McKinsey & Company: Top CEOs reveal priorities for 2023

McKinsey & Company’s latest CEO Excellence Survey saw the global consulting firm speak to 200 of the ‘best’ CEOs of the past 15 years

Disruptive technology, economic downturn and geopolitical issues are the three most important trends CEOs are acting on this year, according to the findings of a survey carried out by McKinsey & Company

Asked which trends would have the biggest impact on how they lead their organisations in 2023 compared to previous years, the majority (58%) of respondents selected the rise of disruptive digital technologies in their top three. 

Fifty-six per cent chose the risk of prolonged high inflation and economic downturn, while 47% highlighted the escalation of geopolitical risks as a big issue. 

How did McKinsey & Company carry out its study?

McKinsey & Company’s latest CEO Excellence study saw the global consulting firm speak to 200 of the ‘best’ CEOs of the past 15 years. 

McKinsey & Company has carried out its latest CEO Excellence Survey. Picture: McKinsey & Company

This consisted of chiefs from the largest 1,000 public companies who had completed at least six years in the role, delivered strong performance and been included in ‘best CEO’ lists. 

To better reflect the diversity of today’s business landscape, McKinsey & Co included CEOs from outside the 1,000 largest companies from underrepresented segments who met a high bar of performance and reputation.
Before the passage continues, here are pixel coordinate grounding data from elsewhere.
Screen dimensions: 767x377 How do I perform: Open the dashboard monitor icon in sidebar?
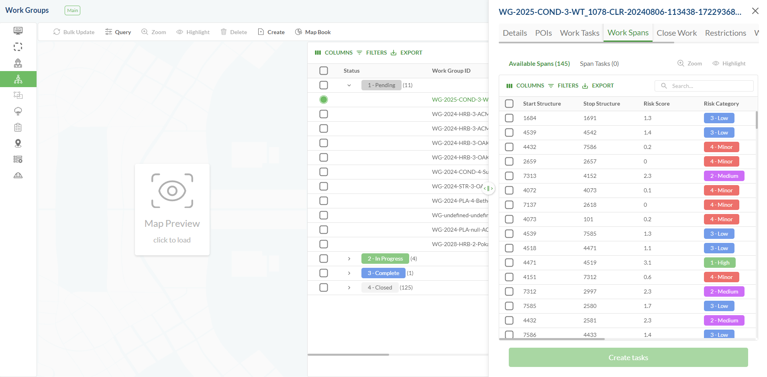[18, 31]
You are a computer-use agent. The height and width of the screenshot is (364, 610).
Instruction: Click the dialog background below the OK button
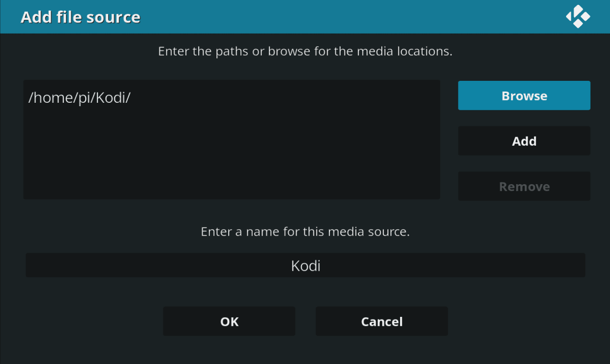point(229,350)
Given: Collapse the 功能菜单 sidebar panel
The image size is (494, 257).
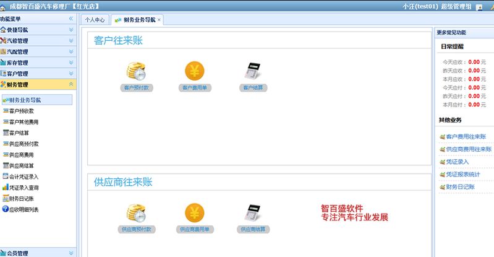Looking at the screenshot, I should pos(71,19).
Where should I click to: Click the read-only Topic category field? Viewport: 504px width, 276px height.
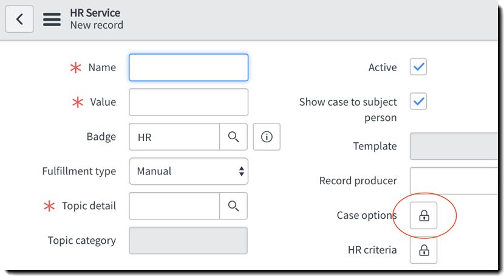(x=188, y=241)
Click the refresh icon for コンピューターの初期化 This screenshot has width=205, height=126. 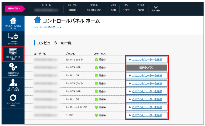coord(13,98)
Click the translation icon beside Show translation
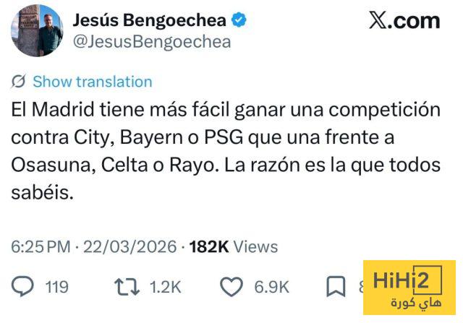This screenshot has width=463, height=323. [20, 82]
Retired CEOs were asked to share the advice they are giving sitting equivalents. 

As well as being surveyed on their top three trends, company bosses were asked about the specific and pragmatic actions they are taking to respond. Researchers encountered a range of both defensive and offensive actions.

CEOs taking action to deal with digital disruption 

In its report, McKinsey & Company said the mindset with which CEOs are approaching digital trends could be summarised by the survey comment of one boss.

They said: “A CEO also has to be the chief technology architect. Think of the executive team – not just the chief digital officer – as owning the technology strategy of the company. There is too much at stake.”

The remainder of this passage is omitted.